The similar phrase 'Worldly Christianity' is one used by Bonhoeffer. It's J Gresham Machen that I want to line up most closely with. See his Christianity and culture here. Having done commentaries on Proverbs (Heavenly Wisdom) and Song of Songs (Heavenly Love), a matching title for Ecclesiastes would be Heavenly Worldliness. For my stance on worldliness, see 3 posts here.

10 Things about Wilberforce


This may be a little old hat by now but I stumbled across this just now and thought it worth repeating here.
It was provided by Tearfund (2/23/2007).

1. He became England’s youngest ever MP. Aged 21 he was elected MP for his native Hull. During an election campaign he was pelted with a snowball as he tried to pacify a mob from a bedroom window in the opulent family home. Today the city is twinned with Freetown, Sierra Leone, which Wilberforce helped to found as a colony for free Africans.
2. His childhood vicar wrote Amazing Grace. His Methodist aunt introduced him to John Newton, a slave-trader-turned-cleric. William spent two spiritually seminal years with an uncle and aunt in Wimbledon after his dad died. But his mother called him back up north, worried about the influences on him.
3. He became a playboy second only to William Pitt, learning the finer points of gambling and drinking with the future prime minister at Cambridge University. An about-turn came later on a holiday to the south of France, when he felt touched by ‘the unspeakable mercies of my God and Saviour’. Now an MP, he quickly sobered up, applying himself to improving conditions for factory workers.
4. He had a defining moment (while chatting to William Pitt) under a tree near Croydon. William Pitt, now prime minister, persuaded him to read an exposé of the slave trade. Merchants denied accounts of overcrowding, sickness and sub-human misery on ships, spinning yarns of comfortable journeys to new and exciting lives.
5. He rendered Nelson “armless.” Admiral Nelson didn’t like ‘the damnable doctrines of Wilberforce and his hypocritical allies’. Wilberforce was assaulted outside the Houses of Parliament and faced death threats. Later Nelson’s Column in London’s Trafalgar Square would be built more than a third taller than the almost identical Wilberforce Memorial in Hull. But slavery-wise, victory had been Wilberforce’s.
6. He was the best-selling author of ‘Practical View of the Prevailing Religious System of Professed Christians in the Higher and Middle Classes in This Country Contrasted with Real Christianity’. It was reprinted five times in six months and translated into French, Italian, Dutch and German. And it’s one of the longest titles you’ll find on Amazon.
7. He had a nervous breakdown at 37. Getting the Abolition Bill through Parliament was hard graft despite his endless, eloquent speeches. Wilberforce’s poor health was not helped by Parliament defeating his Bill 20 times in 30 years. John Newton likened his fight against the slavers to the biblical story of Daniel in the lions’ den.
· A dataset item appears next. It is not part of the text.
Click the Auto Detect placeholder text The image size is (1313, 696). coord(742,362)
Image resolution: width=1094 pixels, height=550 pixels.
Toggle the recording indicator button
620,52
The reformer and preacher John Wesley was also supportive. He urged him, ‘Go on, in the name of God.’
8. He got Josiah Wedgwood to design an anti-slavery brooch. Here was the top pottery designer of his day creating a brooch with a black figure in chains and the line ‘Am I not a man and a brother?’ It became a must have. Wedgwood also sent a few to an appreciative Benjamin Franklin. A founding father of the USA, Franklin became a keen supporter. Wilberforce also commissioned the poet William Cowper to write verse exposing the slave trade.
9. He thought Clapham was really cool. He was part of a group of wealthy evangelicals called the Clapham Sect and nicknamed ‘The Saints’. They campaigned for Abolition alongside remarkable former slaves such as Olaudah Equiano, Ottobah Cugoano and Ignatius Sancho. They also helped to reform the penal system, and founded of the British and Foreign Bible Society and the Church Missionary Society. Oh, and Wilberforce co-founded the Royal Society for the Prevention of Cruelty to Animals.
10. He was cheered in the House of Commons – illegally. On February 23, 1807, the House of Commons debated abolition – again. This time speech after speech praised Wilberforce. The House of Commons gave him a loud standing ovation, even though applause is forbidden there. Wilberforce bowed his head and wept with emotion. That night MPs voted to abolish the slave trade by a vote of 283 to 16. Prime Minister Lord Grenville described Wilberforce’s victory in 1807 as "a measure … for which his memory will be blessed by millions yet unborn." On March 25, 1807 the act became law. But Wilberforce hadn’t finished: he needed to secure the release of slaves throughout the British Empire. After another 26 years’ of work, he lived to see this second act passed – and died three days later.

Bonus fact‘Wilberforce’ was the name given to the cat at 10 Downing Street from 1973 to 1987. It served tirelessly as chief mouser under four British Prime Ministers: Edward Heath, Harold Wilson, Jim Callaghan and Margaret Thatcher.